▸ TU CONSIGNA
Enumera todos los tipos de establecimiento que alberga Pratt Street según el texto sobre Hartford.

Después, Pratt Street, una de las calles más aristocráticas del centro. Peatonal, adoquinada y coqueta, alberga librerías de viejo, pequeñas galerías, cafeterías con jazz en directo, y boutiques de esas que venden desde vinilos a lámparas andinas. Más que una calle, parece una cápsula del tiempo de lo que debió ser la Hartford de los años 40. En la esquina de Main Street con Asylum Street uno casi espera que aparezca Bogart pidiéndote un cigarrillo sin boquilla.
Mi compaña, con esa ironía que nunca enseñó en clase, insistió en visitar la Mark Twain House, que no es solo una casa museo: es un templo de la literatura americana. Pasear por las habitaciones donde Twain escribió Las aventuras de Huckleberry Finn, ver su mesa, su lámpara, su silla de terciopelo marrón, fue un acto de reverencia.
Y como los monumentos también se saborean, hicimos ruta por las tascas de Hartford. El primero fue The 196 Club, escondido tras una puerta anónima. Dentro, ambiente clandestino, ceniceros a tope, luz tenue y cócteles que parecían fórmulas alquímicas. Allí brindamos por la nueva etapa, mientras hablábamos de beta endorfinas y de cómo la ciencia y el bourbon no son enemigos si se saben dosificar.
En Black-Eyed Sally’s, templo del blues, el jazz y la cocina cajún, descubrí el poder terapéutico de una costilla de cordero bien ahumada acompañada de música en vivo. El local estaba atestado, pero nos hicimos un hueco junto a la barra, donde un bartender nos recomendó una stout local con un dejo de chocolate. La mezcla de culturas, de acentos, de edades, de músicas, me hizo pensar que Hartford era mucho más que una ciudad administrativa: era un cruce de caminos humanos.
La exploración continuó en City Steam Brewery, donde fermentan cervezas como quien compone country. Fue una escena gloriosa, donde la espuma y la erudición convivían sin aspavientos.
El Wadsworth Atheneum Museum of Art nos recibió con su colección imponente: Caravaggio, Dalí, O’Keeffe. Hartford también sabe de belleza no práctica, de emociones crudas colgadas en las paredes.

▸ REGISTROS DE DATOS
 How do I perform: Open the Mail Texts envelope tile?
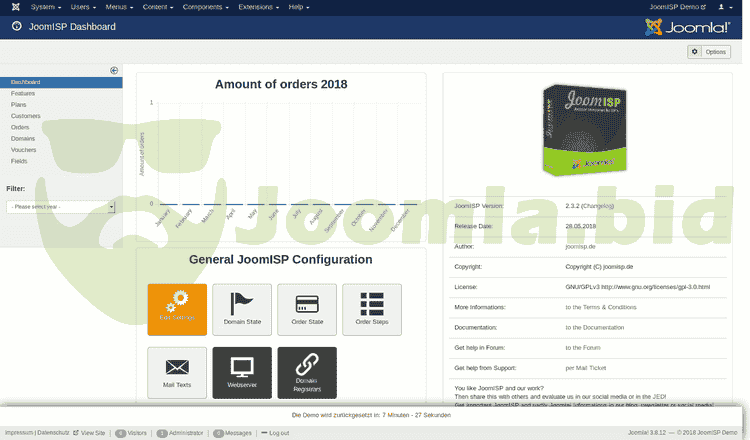point(177,373)
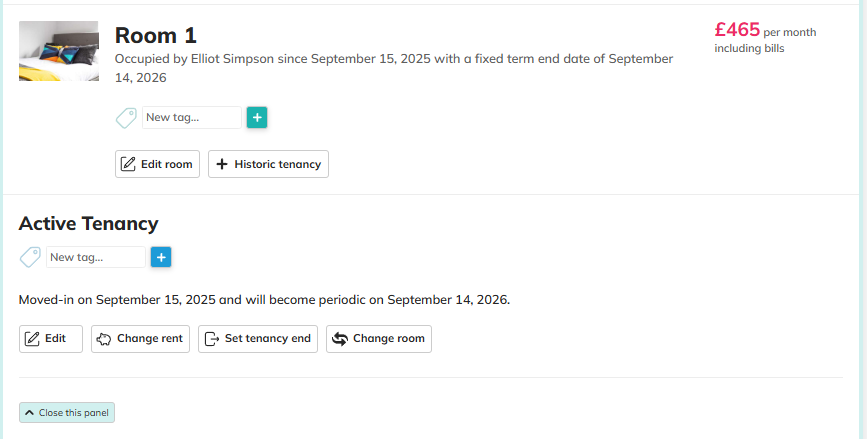Edit the active tenancy details
The height and width of the screenshot is (439, 867).
(51, 339)
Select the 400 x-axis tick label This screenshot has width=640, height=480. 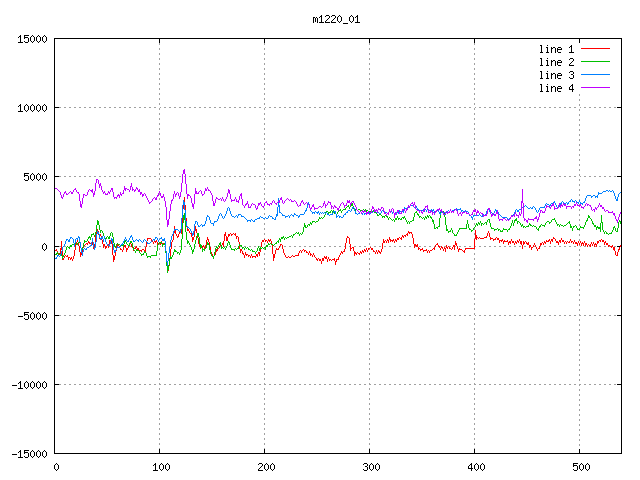click(x=475, y=467)
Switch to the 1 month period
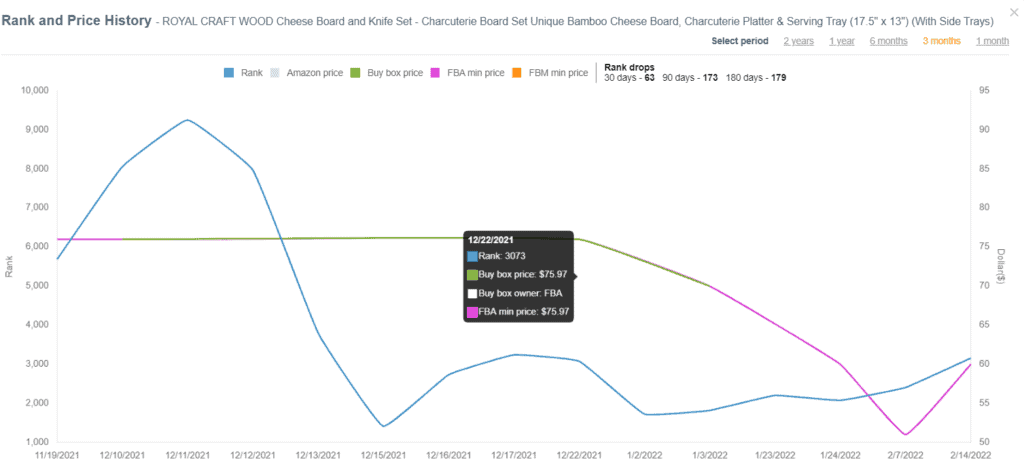Screen dimensions: 1024x472 pos(992,41)
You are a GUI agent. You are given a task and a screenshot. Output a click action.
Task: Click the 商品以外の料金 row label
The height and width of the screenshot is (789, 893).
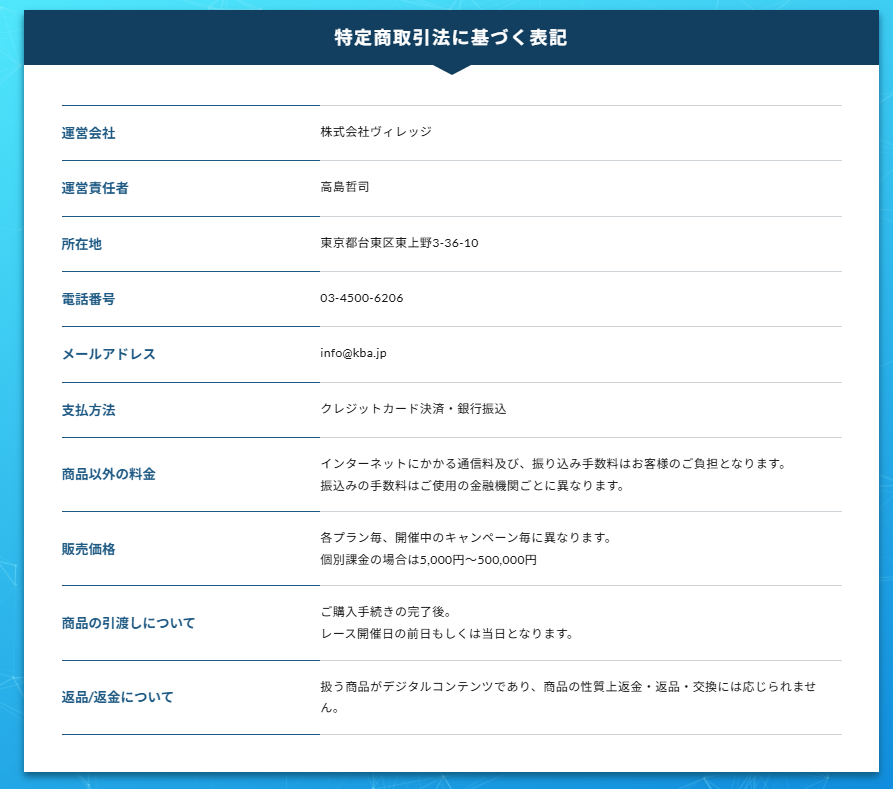point(108,474)
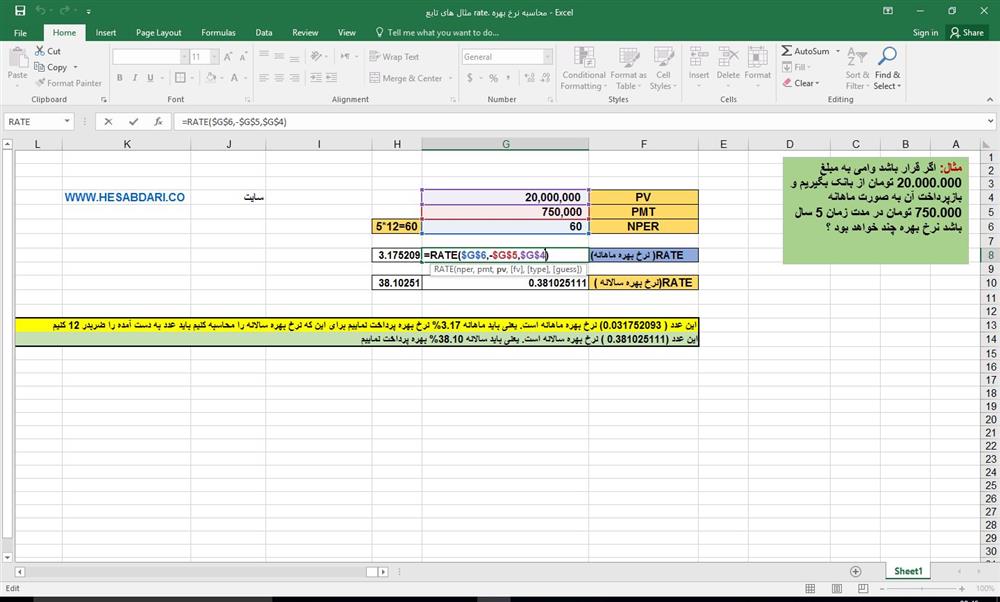
Task: Open the Clear dropdown in the Editing group
Action: click(x=805, y=83)
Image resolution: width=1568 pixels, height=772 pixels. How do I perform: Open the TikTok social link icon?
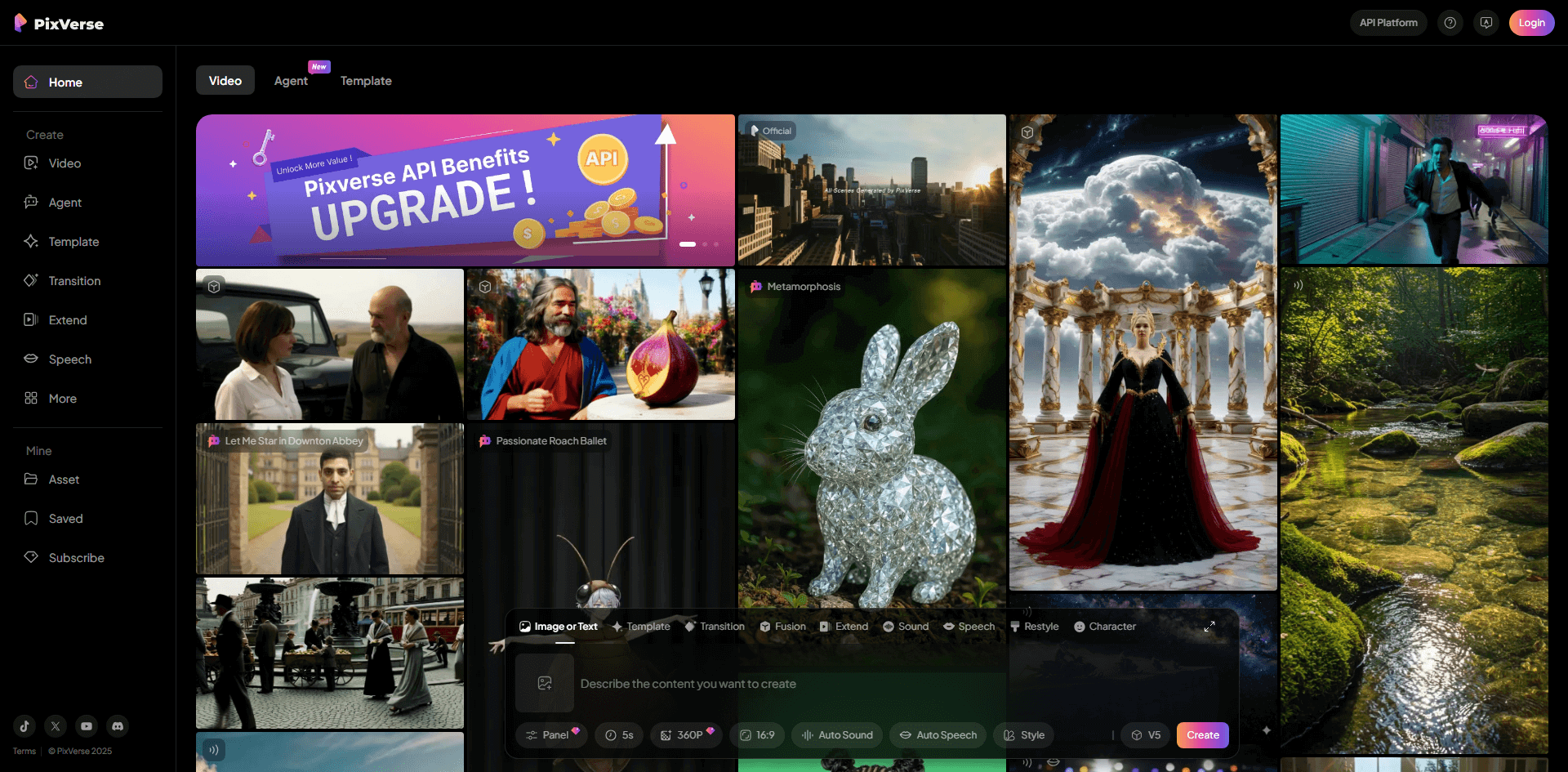coord(24,726)
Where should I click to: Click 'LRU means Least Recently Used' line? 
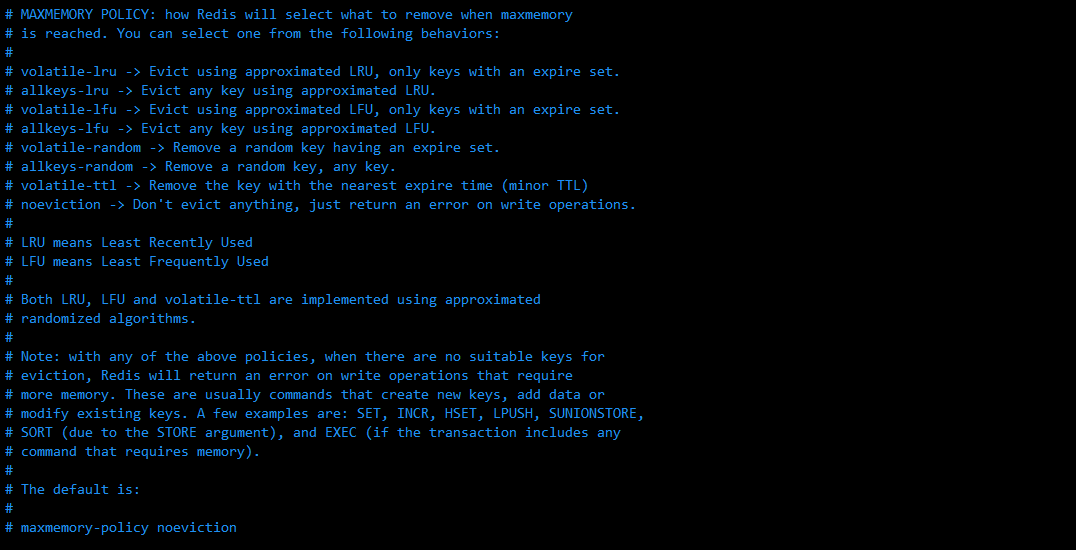click(137, 242)
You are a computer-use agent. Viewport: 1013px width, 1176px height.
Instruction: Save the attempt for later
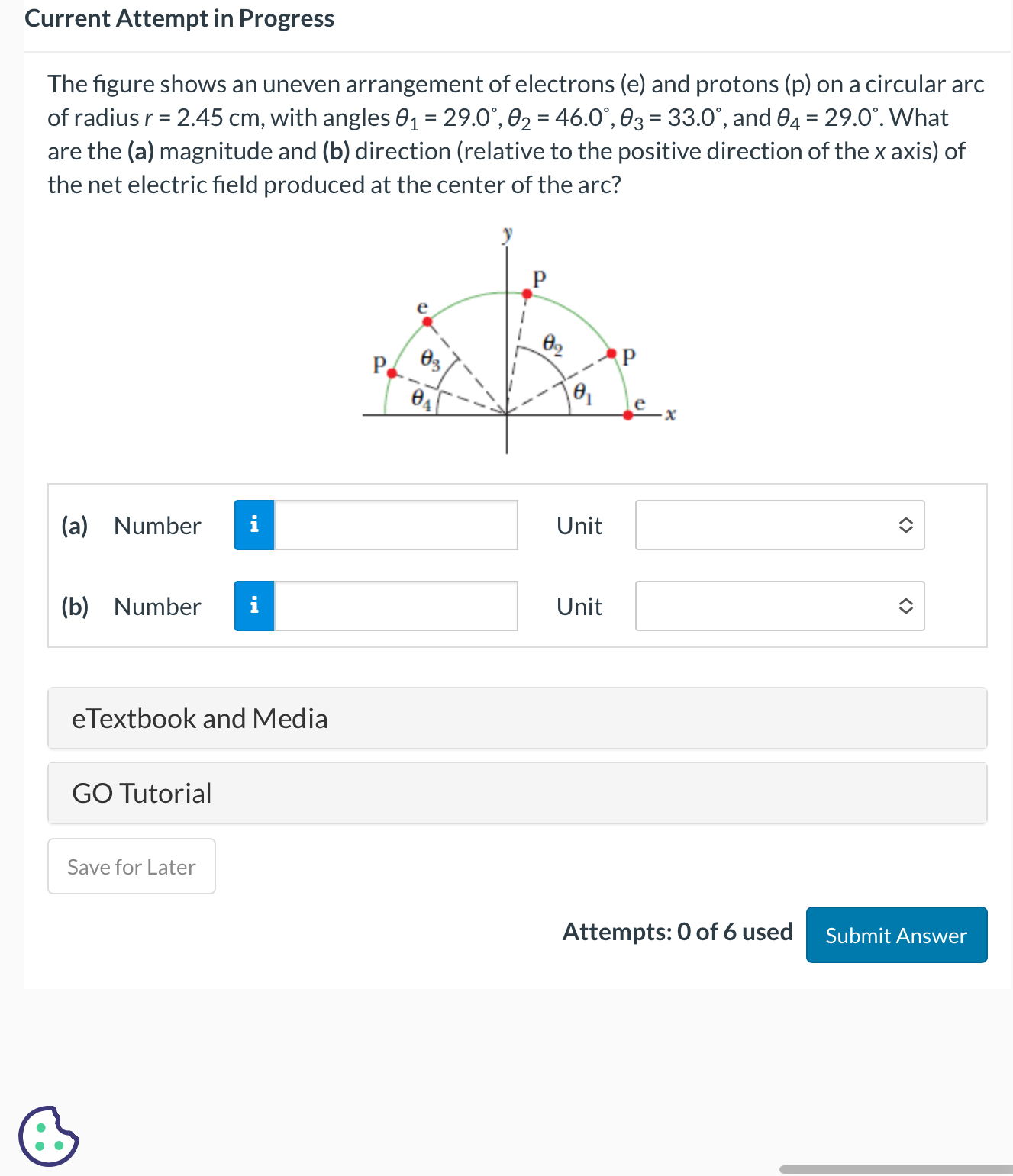pyautogui.click(x=131, y=866)
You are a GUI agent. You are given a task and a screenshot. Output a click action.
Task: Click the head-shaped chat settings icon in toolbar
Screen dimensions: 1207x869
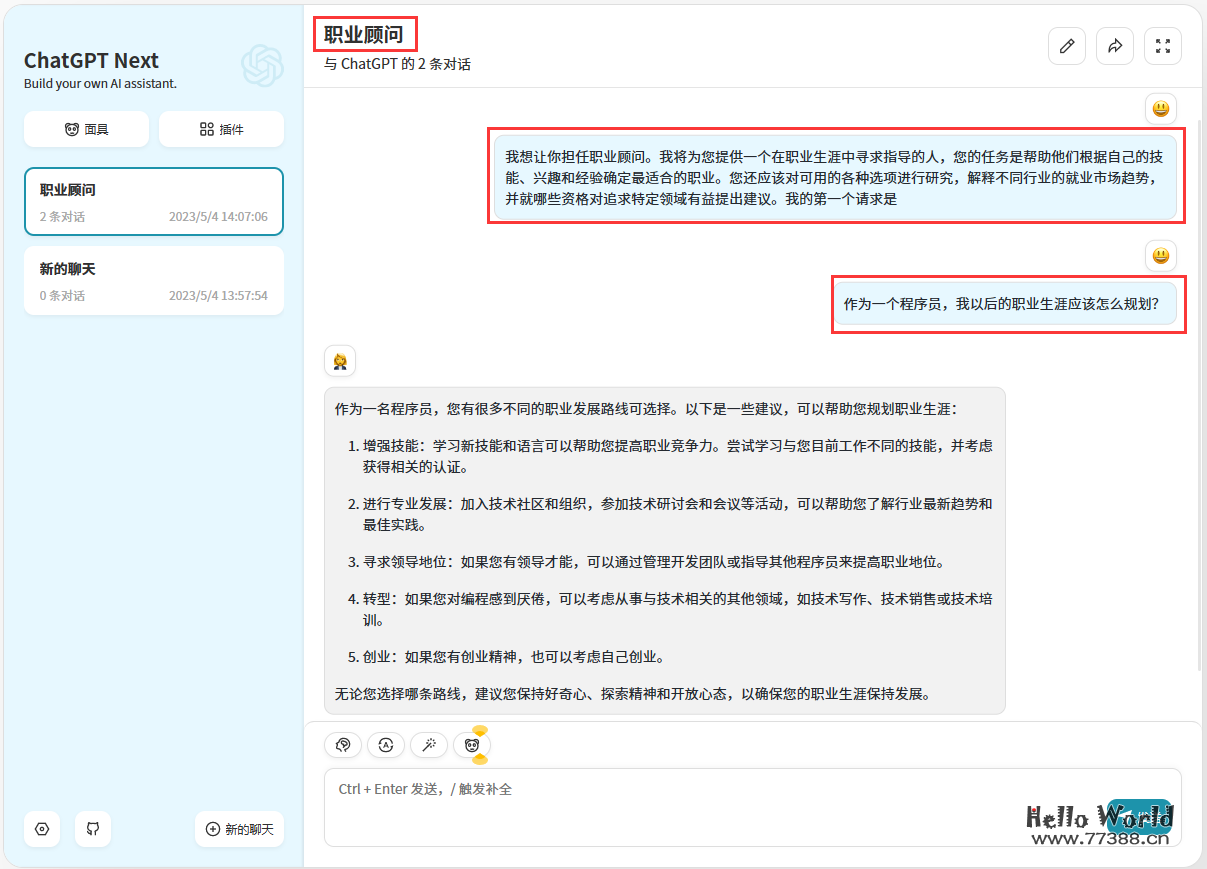(x=343, y=745)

▸ RESPUESTA DEL EJERCICIO
- Librerías de viejo
- Pequeñas galerías
- Cafeterías con jazz en directo
- Boutiques que venden desde vinilos a lámparas andinas